M
ilk, nominated for best picture. Sean Penn, nominated for best actor in Milk. Josh Broslin for best supporting actor in Milk. Milk – also nominated for best original screenplay, best costume design, best director, best editing, best original score.
Hollywood, land of the freaks and home of the gays, bestowed on Milk eight Oscar nominations. The movie about the murder of Harvey Milk, the first politician out of the closet, might have gotten more were it not for the fact that it wasn’t really in the running for best actress or best supporting actress. I’m sure it’s well written and well acted, but I don’t know because I haven’t seen it yet. I might still, like I finally saw Fahrenheit 9/11.
But that’s neither here nor there. I’m not arguing that Milk didn’t deserve recognition; I’m arguing about what wasn’t nominated, not what was.
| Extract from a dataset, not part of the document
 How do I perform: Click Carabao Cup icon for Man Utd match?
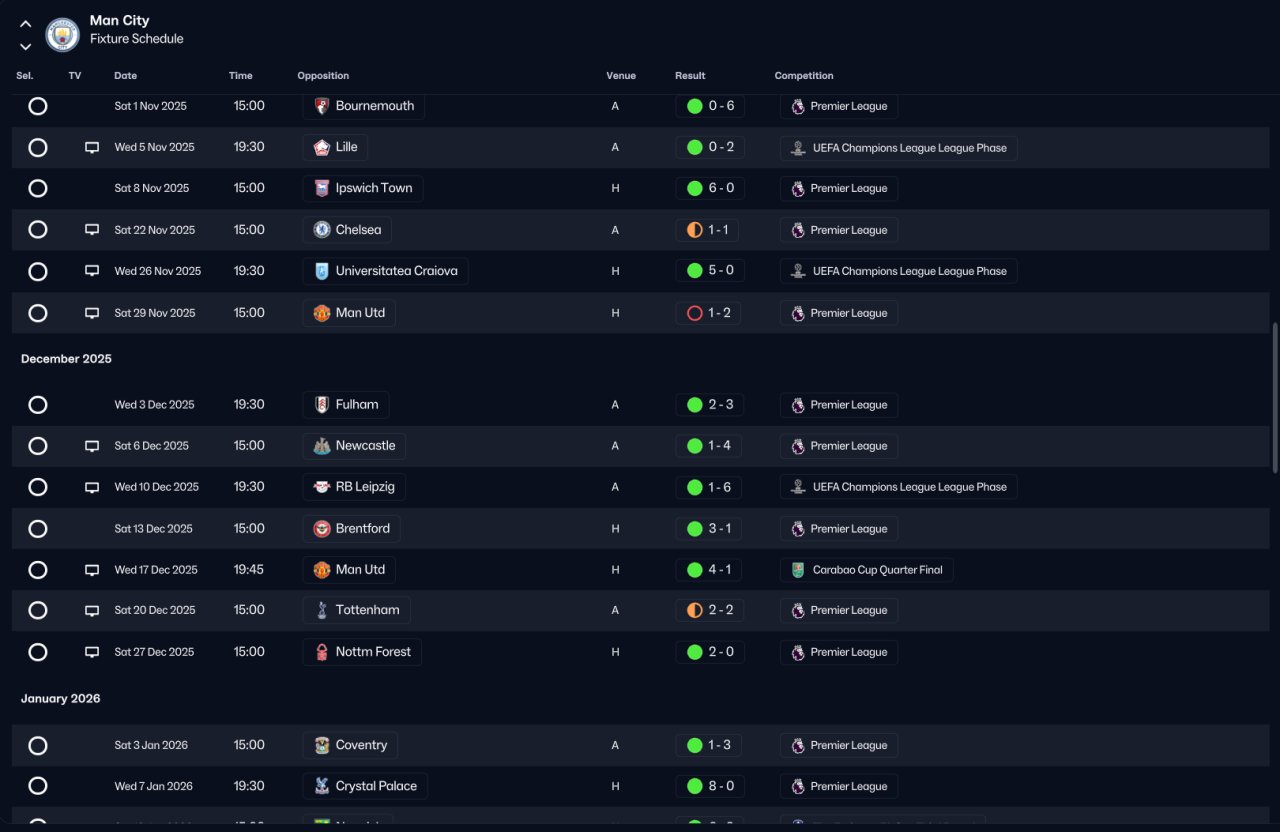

I’m writing about something else, which the LA Times handily dismissed with this:
Clint Eastwood fans who had been hoping the veteran would get an Oscar nomination for lead actor for “Gran Torino,” which is shaping up to be the 78-year-old icon’s biggest box office hit, were undoubtedly disappointed.
That’s like saying fans of Sean Penn would have been disappointed if Milk had gotten skunked the way Gran Torino did. Milk’s nominations had little to do with how well Penn acted and everything to do with the passage of Prop 8 and a groundswell of pro-gay rights, anti-straight sentiment in Hollywood. Hollywood is still seething over the passage of 8 and the disestablishment of gay marriage in California, and is still hateful of anyone who supported it, no matter how mildly, as evidenced by the recent kerfuffle over Rick Warren’s invocation at the Obama nomination – and more significantly, the numerous hate crimes and ubiquitous hate speech that’s come from the No on 8 bunch ever since Nov. 5.
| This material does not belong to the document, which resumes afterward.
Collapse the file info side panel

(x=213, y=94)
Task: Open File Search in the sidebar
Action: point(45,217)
Consequently, like I knew they would, the members of the Academy fell all over themselves (saying “You look ravishing!” as they did) to vote for Milk and its story of a murdered gay San Francisco supervisor and his crazed, straight killer. Every vote for Milk carried with it an artistic appreciation of film, I’m sure, but undeniably, it also carried a political anger that needed venting.
The failure of Gran Torino to win a single nomination is no less about Eastwood than Milk’s best film best screenplay, best score, best supporting actor votes, etc., nominations are about Penn. I’m hardly a Clint Eastwood fan, although I appreciate his many good works. I would have been pleased with a nomination of Eastwood for best actor, but that’s not the point; the point is that his film wasn’t nominated for best screenplay.
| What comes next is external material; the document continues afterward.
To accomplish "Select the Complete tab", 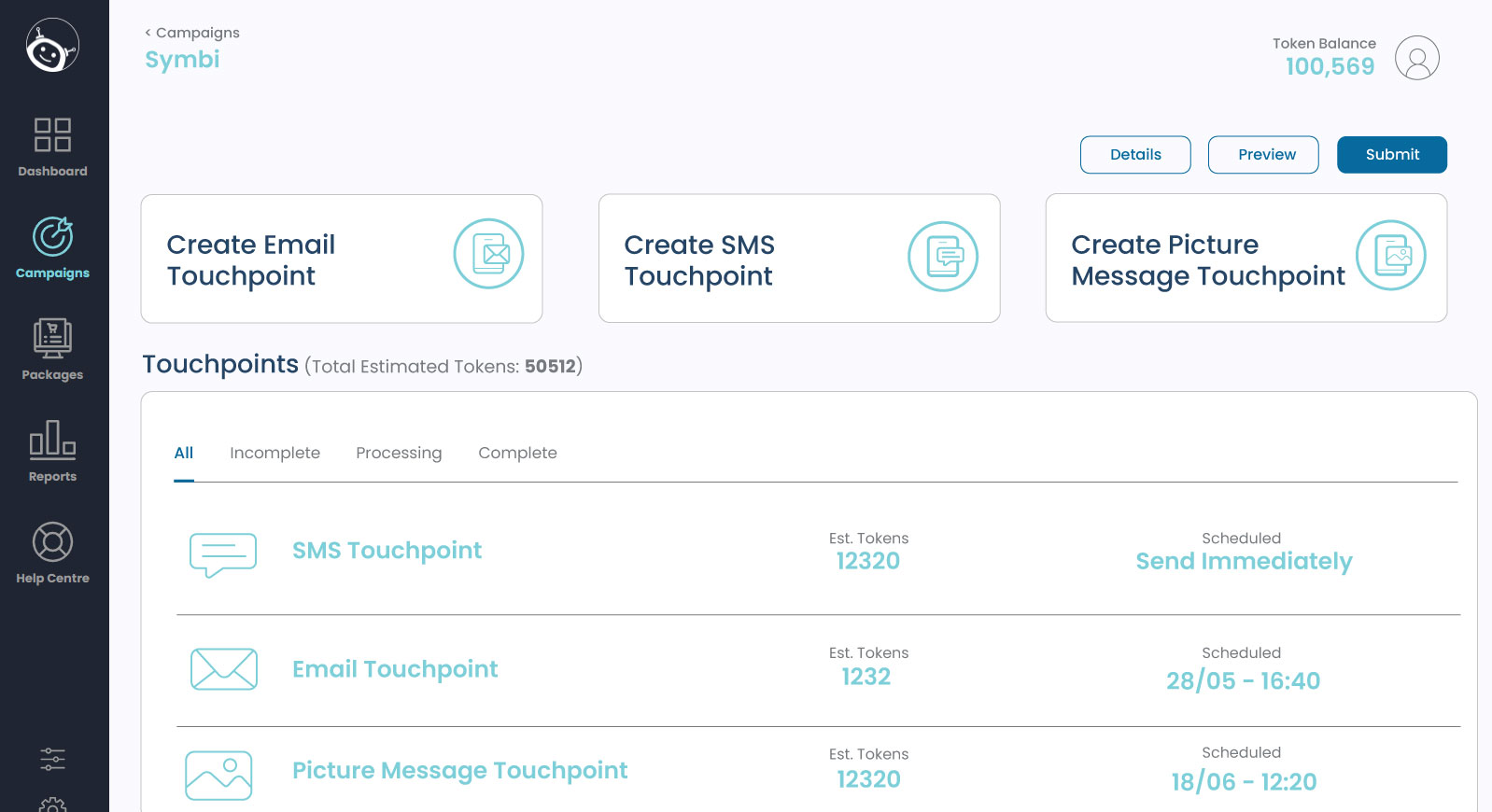I will [x=517, y=453].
It wasn’t nominated for that award – or any other awards – because the gay activists and gay sympathizers that are the Academy did not want to honor a character who did, in fact, stand up for the rights of others, but in a ramrod straight, gun-toting, ethnic smear-muttering, flag-waving way. Eastwood’s Walt Kowalski didn’t just stand up for rights – he sacrificially stood up for other people’s rights, people who needed someone to stand up for them. It wasn’t about him at all, unlike Milk, who stood up as much for his own freedoms as for the freedoms of other gays. Every step Milk took forward benefited Milk. Every step Eastwood took forward alienated him from his entire past; everything but his honor, and honor was, at the core, what Kowalski was made of.
The Gran Torino screenplay deals with issues that are central in today’s America: immigration, assimilation, multiculturalism, political correctness, bigotry, gang violence, the transformation of established neighborhoods, the aging of the Baby Boomer’s parents. The Milk screenplay, as near as I can tell from what I’ve read, is about gay rights and bigotry. Eight to two in favor of Gran Torino.
The skunking of Gran Torino was Hollywood’s rejection of one of its own because he dared to ignore political correctness and tell a realistic story of America as it is: diverse, suspicious, dangerous, but ultimately righteous, God-fearing, honorable and self-sacrificing for the betterment of others. Anyone who has lost a loved one in Iraq or Afghanistan will stir with pride as Kowalski puts his life on the line to confront evil head-on, ready to give his all for a principle worth fighting for.
I doubt very much if they’d be so stirred by Milk. That’s a compelling argument for most of us, but members of the Academy won’t be influenced much by it.